The day I graduated from college plan A was in place. The plan was to continue doing what I was doing and not doing, all of this doing and not doing a thing to which I’ll leave to your imagination with the caveat that what I was or wasn’t doing was neither lazy nor unproductive.
In order to continue doing what I was doing (and not doing what I wasn’t) I’d need a “grace period” from my parents. Just a few months. Six, tops. I had worked out what seemed to me to be a reasonable explanation for why I should be allowed to continue doing what I was doing and not doing what I wasn’t and although I’ll admit that I had considered the possibility that plan A might be rejected the fact that plan B didn’t exist seemed to weigh heavily in favor of, at the very least, a compromise.
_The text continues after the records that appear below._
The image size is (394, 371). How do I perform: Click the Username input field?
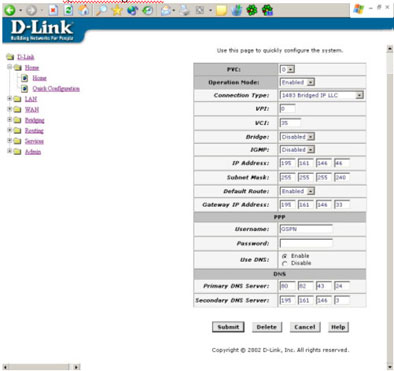[x=306, y=229]
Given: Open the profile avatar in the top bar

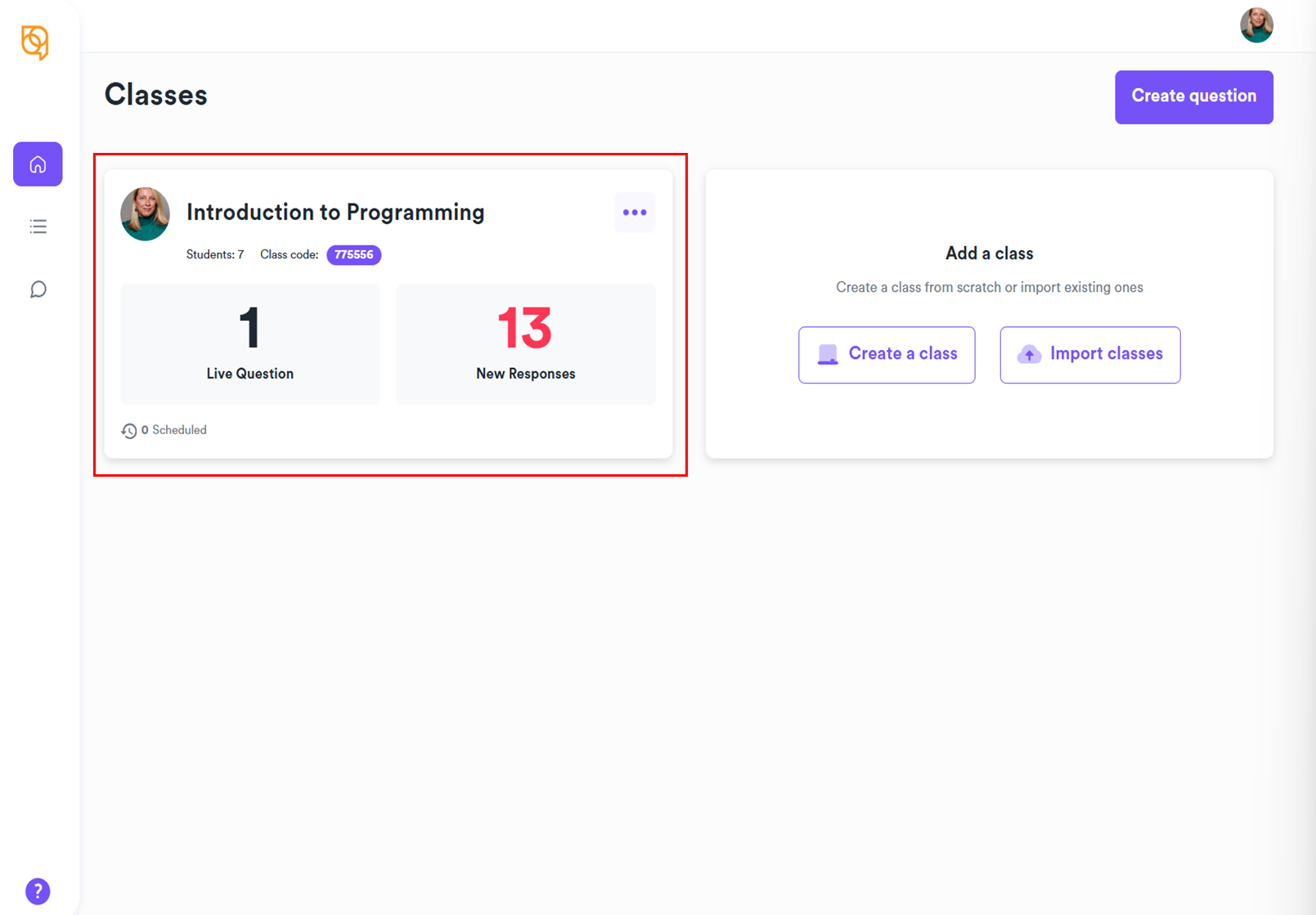Looking at the screenshot, I should [1256, 25].
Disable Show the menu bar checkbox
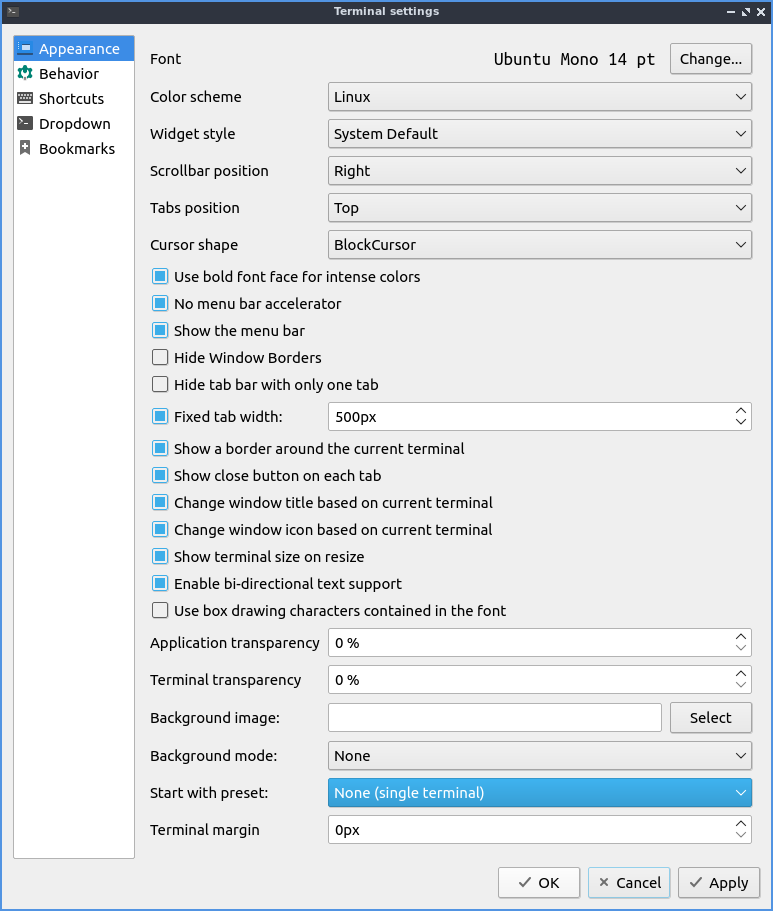This screenshot has width=773, height=911. [x=160, y=330]
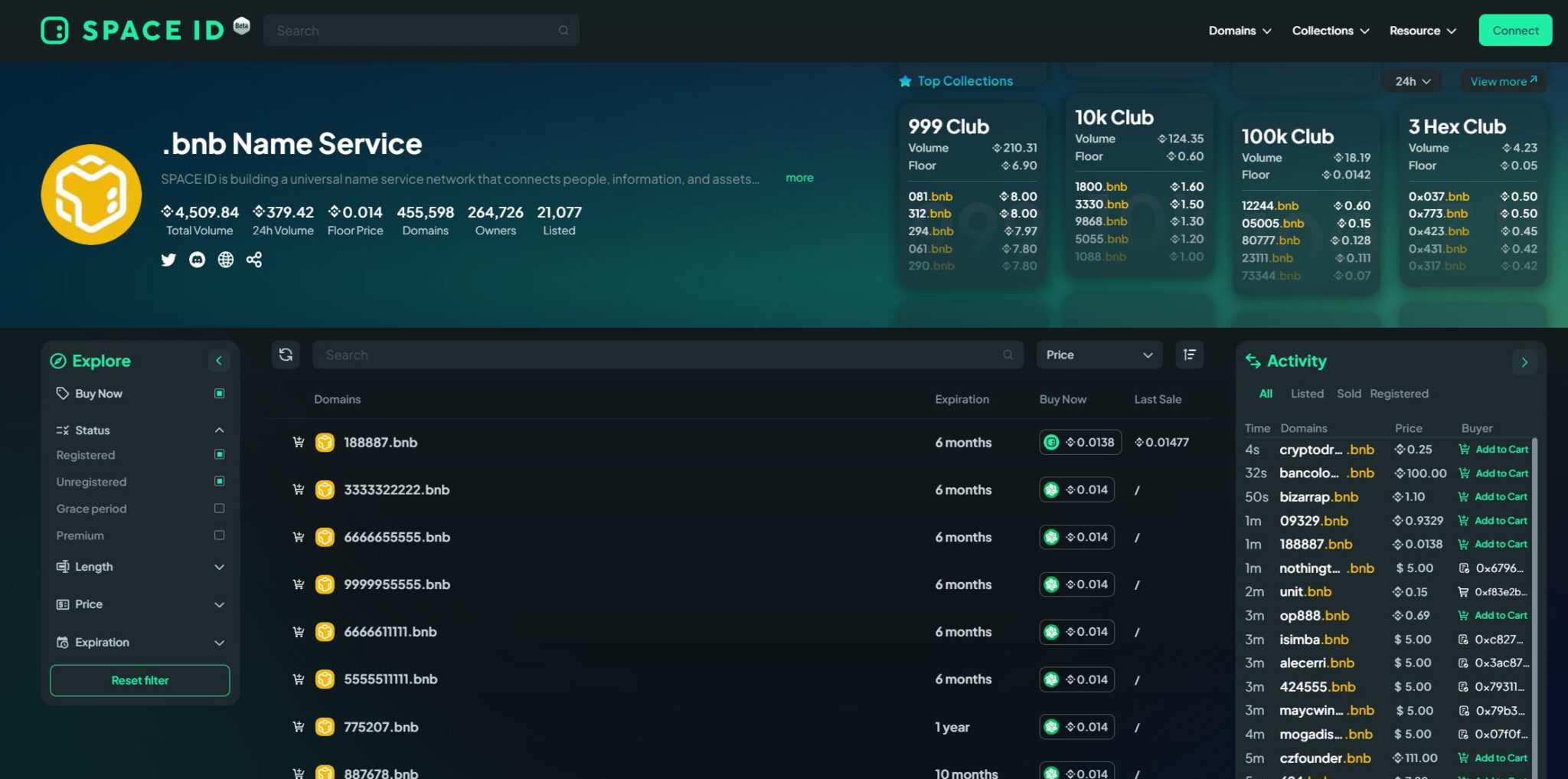Refresh the domain list with the reload icon

(x=286, y=355)
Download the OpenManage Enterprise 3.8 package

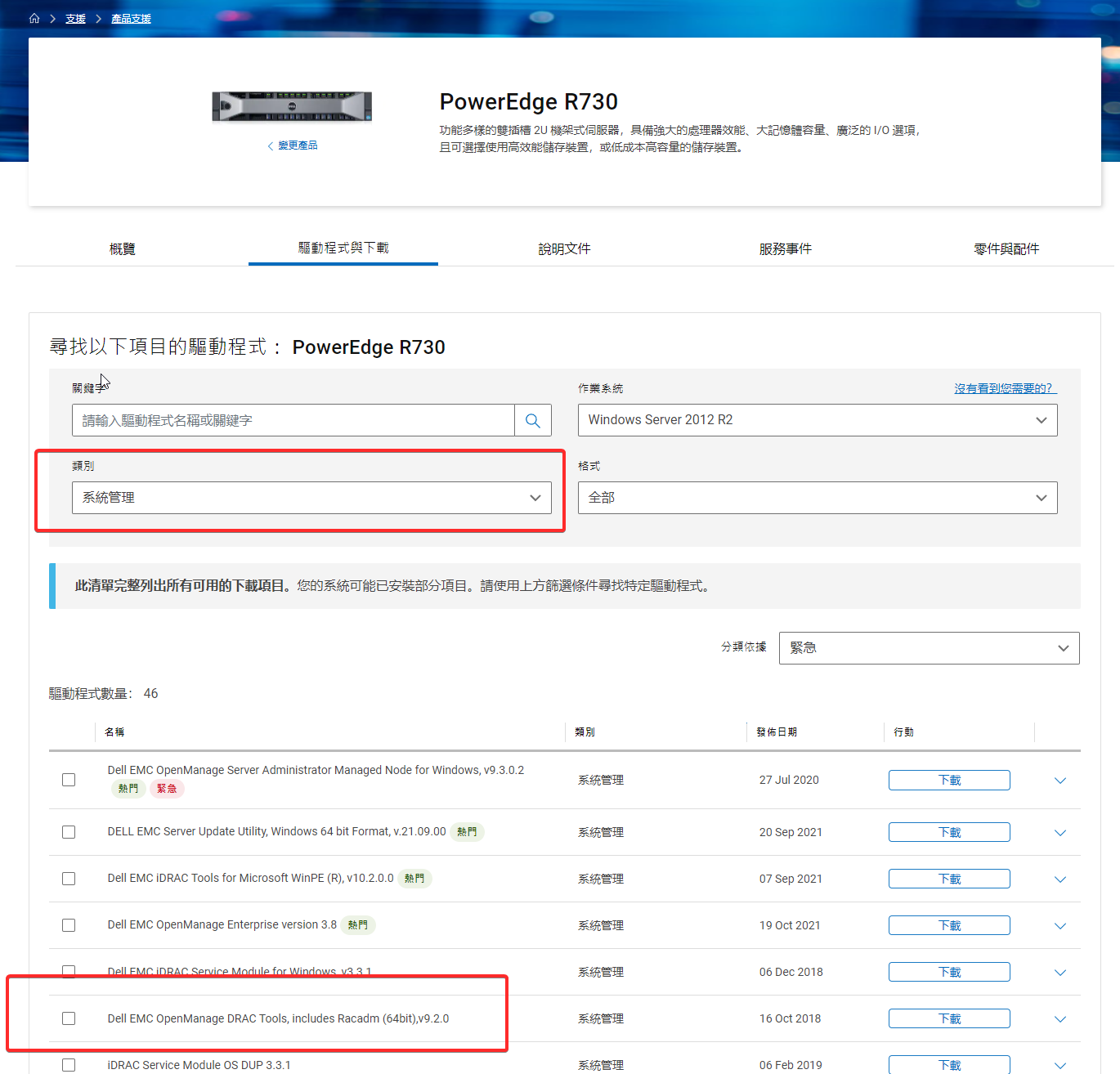point(948,925)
I even rehearsed.
After the graduation ceremony I had agreed to meet my parents at the front entrance to the school, the point from which we’d go to a celebratory lunch. After a wistful walk through the hallways of the Art Academy and a final check of my locker to be sure it was empty (all the while rehearsing my proposal) I walked out the main entrance of that place for the last time. My parents were there, standing and smiling at the end of a stretch of sidewalk that was about 25 yards long. When I was about ten feet from them my father reached out his hand. Within about three seconds our hands had met in a firm shake and looking directly and lovingly into my eyes my father said seven words that would change everything: “Congratulations pal, you’re off the gravy train.” My negotiations were over before they even started.
Lot’s of things in my life recently have led me to think about my spiritual life – the life that leads to real life. They are legion, to be honest. Among them, however, is the paradigm that we utilized for a recent outreach retreat at St. Alban’s: “Enter through the narrow gate; for the the gate is wide and the road is easy that leads to destruction, and there are many who take it. For the gate is narrow and the road is hard that leads to life, and there are few who find it (Matthew 7.13-14).” For the purposes of our reflections we paraphrased the words of our savior Jesus like this: We are on the road that leads to life; this road will be hard; and there are few who find it…
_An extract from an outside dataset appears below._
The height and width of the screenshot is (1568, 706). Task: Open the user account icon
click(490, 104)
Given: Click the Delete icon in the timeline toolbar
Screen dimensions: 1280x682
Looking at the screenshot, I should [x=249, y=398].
In a way we were confronting the questions about what we are doing and what we are not doing as a church, whether we might continue doing what we are doing and not doing what we aren’t and at the end of our time together nobody congratulated us and nobody told us that we were off the gravy train. But we were, I dare say, informed by the Holy Spirit and the saints that have gone before us in regard to the fact that should we agree to do so, we could be on the road to life and if we were we’d know so because this road will be hard, and more so that despite our best efforts we might get lost. Hmm. We were also reminded that what was most important was not where we’d arrive but the journey we’d take in finding the road that leads to life – that it might be enough to be on our way.
In The Gospel According to John after The Feeding the Five Thousand Jesus was a hot commodity. After telling those who came looking for him that they were only looking for him because they had eaten their fill of the loaves Jesus gave a challenging lecture about a life led by the spirit versus a life led by one’s appetite. Because that teaching was hard to hear many of his followers “turned back and no longer went about with him.” My guess is that these were folks who, having experienced God’s grace in Jesus, liked it that way. They dreamed of a gravy train kind of life – a gravy train spirituality, a gravy train church, a gravy train God. They wanted to continue believing what they did and not believing what they didn’t. They wanted things to stay the same – to have God with benefits. But the divine life doesn’t work like that.
Oddly, I find great comfort knowing that those of us in the church – like it or not – have been chosen; we’ve been picked to play the game that leads to real life and we’ve been loved by God enough to be told that we’re off the gravy train. I also find it comforting that this is going to be hard work. As a close friend said to me recently, “Who wants to get to the end of their days and say, ‘That was easy.'” And it doesn’t bother me that Jesus said that there are few who find this real life, either. In fact I think he might have been using a little reverse psychology for those of us for who find a world ruled by appetites a little hard to swallow.
I have said to many people lately that I cannot imagine a better time to be a member of the church. While many churches whirl with anxiety about the future, blah blah blah, I hear God saying, “Congratulations pal, you’re off the gravy train. Welcome to real life.”